Perseverance rover is about to be launched to the Mars

If, due to the weather conditions or technical problems at that time, it does not succeed immediately, there is a two-hour launch window within which the powerful Atlas V rocket can take off with the robotic car. If that does not work, there will be a new attempt every day until 15 August.

It may well work right away, because there is an 80% chance of good weather. The unmanned NASA rover then has a six-month journey ahead of it and is due to land in the crater Jezero on February 18 next year in search of soil samples to return to Earth.

Over 11 minutes after launch from Cape Canaveral Airforce Station in Florida, the upper part of the rocket with the rover enters orbit. When the rocket is over South Africa, the engine of the upper rocket staircase is re-activated to give the spacecraft enough speed to escape gravity.

After about an hour after the launch, the spacecraft with the rover comes off the Centaur rocket to begin its months of journey. On arrival at Mars, the flight control nerve-racking landing will follow. For seven minutes there is no radio contact-the infamous seven minutes of terror.
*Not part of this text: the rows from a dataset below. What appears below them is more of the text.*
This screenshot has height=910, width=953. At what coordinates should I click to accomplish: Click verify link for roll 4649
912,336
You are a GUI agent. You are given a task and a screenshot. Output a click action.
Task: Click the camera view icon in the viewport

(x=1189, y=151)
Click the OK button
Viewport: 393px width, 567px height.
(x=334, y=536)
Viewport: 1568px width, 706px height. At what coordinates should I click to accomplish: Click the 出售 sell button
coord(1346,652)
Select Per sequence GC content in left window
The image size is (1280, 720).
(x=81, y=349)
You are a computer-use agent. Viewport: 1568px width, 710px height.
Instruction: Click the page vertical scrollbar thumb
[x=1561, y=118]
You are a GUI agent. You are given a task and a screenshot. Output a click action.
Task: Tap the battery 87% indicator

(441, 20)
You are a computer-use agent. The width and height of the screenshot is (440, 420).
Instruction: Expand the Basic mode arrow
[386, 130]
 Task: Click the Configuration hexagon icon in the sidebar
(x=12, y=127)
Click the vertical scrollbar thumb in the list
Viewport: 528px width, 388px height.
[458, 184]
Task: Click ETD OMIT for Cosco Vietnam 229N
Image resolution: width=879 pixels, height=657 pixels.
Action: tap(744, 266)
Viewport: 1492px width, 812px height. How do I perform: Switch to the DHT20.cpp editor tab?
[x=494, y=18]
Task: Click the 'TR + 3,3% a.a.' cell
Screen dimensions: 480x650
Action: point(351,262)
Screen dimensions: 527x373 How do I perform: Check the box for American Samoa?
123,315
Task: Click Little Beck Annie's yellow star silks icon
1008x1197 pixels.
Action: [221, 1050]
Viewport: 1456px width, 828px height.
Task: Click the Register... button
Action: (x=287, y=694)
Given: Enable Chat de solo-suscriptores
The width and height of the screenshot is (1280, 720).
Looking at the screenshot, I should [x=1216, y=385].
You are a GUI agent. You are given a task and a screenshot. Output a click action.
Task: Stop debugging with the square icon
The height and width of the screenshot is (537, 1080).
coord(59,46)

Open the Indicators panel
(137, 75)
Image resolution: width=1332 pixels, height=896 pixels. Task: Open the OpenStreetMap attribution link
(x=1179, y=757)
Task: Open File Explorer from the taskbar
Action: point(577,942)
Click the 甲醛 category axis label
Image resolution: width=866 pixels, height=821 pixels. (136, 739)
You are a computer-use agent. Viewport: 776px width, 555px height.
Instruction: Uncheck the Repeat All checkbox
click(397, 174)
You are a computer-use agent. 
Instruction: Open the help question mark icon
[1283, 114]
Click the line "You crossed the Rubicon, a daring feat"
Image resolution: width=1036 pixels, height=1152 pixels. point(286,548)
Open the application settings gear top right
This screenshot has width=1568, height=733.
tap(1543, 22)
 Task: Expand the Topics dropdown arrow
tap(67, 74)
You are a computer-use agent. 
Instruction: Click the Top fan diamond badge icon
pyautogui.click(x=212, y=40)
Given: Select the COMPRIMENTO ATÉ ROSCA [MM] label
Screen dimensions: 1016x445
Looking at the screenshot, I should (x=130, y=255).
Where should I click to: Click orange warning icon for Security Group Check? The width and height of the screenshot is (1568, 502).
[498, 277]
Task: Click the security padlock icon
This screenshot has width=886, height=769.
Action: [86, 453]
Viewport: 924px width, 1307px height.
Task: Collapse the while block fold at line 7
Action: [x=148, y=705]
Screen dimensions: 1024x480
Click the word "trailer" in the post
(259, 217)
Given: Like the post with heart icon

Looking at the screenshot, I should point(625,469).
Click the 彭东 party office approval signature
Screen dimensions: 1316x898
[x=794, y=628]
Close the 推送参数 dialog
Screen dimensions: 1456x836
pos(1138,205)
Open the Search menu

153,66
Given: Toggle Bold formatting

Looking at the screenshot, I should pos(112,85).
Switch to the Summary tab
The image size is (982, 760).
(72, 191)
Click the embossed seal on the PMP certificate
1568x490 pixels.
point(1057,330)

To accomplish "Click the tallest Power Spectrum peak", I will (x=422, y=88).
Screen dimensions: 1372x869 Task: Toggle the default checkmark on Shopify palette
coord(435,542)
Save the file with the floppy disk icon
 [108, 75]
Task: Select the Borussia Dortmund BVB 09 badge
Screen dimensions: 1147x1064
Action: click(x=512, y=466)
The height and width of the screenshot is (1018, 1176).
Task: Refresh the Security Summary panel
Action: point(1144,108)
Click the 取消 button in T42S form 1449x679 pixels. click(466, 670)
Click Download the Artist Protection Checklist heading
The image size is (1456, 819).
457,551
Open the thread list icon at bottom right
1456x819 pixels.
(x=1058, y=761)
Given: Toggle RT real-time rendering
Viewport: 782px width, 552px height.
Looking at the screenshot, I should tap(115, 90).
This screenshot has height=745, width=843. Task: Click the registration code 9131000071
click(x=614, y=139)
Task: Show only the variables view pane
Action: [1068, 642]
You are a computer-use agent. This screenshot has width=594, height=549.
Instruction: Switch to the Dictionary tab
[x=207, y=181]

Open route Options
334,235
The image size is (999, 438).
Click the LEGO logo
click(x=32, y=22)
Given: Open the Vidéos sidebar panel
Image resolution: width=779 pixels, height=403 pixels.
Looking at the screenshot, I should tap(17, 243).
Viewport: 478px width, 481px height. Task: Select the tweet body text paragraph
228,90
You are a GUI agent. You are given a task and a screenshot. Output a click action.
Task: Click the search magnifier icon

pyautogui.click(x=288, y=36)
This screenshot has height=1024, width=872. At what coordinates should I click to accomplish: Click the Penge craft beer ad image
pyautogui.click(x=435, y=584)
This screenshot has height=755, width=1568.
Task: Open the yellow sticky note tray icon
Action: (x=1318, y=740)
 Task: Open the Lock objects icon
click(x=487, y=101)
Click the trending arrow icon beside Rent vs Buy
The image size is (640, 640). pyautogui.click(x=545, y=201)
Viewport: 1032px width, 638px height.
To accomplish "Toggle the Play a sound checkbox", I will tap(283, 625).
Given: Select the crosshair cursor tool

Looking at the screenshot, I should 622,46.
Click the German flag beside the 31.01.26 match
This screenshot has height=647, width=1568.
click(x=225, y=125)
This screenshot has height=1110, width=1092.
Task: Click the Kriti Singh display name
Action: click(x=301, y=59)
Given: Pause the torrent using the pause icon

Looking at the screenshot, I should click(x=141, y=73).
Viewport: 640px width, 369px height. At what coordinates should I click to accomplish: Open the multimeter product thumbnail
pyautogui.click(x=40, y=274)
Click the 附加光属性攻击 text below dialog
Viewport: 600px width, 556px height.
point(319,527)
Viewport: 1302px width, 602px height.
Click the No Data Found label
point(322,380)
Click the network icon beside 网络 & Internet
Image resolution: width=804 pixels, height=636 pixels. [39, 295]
Eventually, Perseverance is hoisted to the surface of the Mars by a flying crane. On the landing of Perseverance’s predecessor, the rover Curiosity, it went off without a hitch.

After a successful landing, Perseverance will examine the bottom of the 45-mile-wide crater Jezero and collect soil samples in the coming years. In the crater there was once a lake and a river delta. According to researchers, it was one of the most ‘habitable’ places on the planet for possible microscopic life.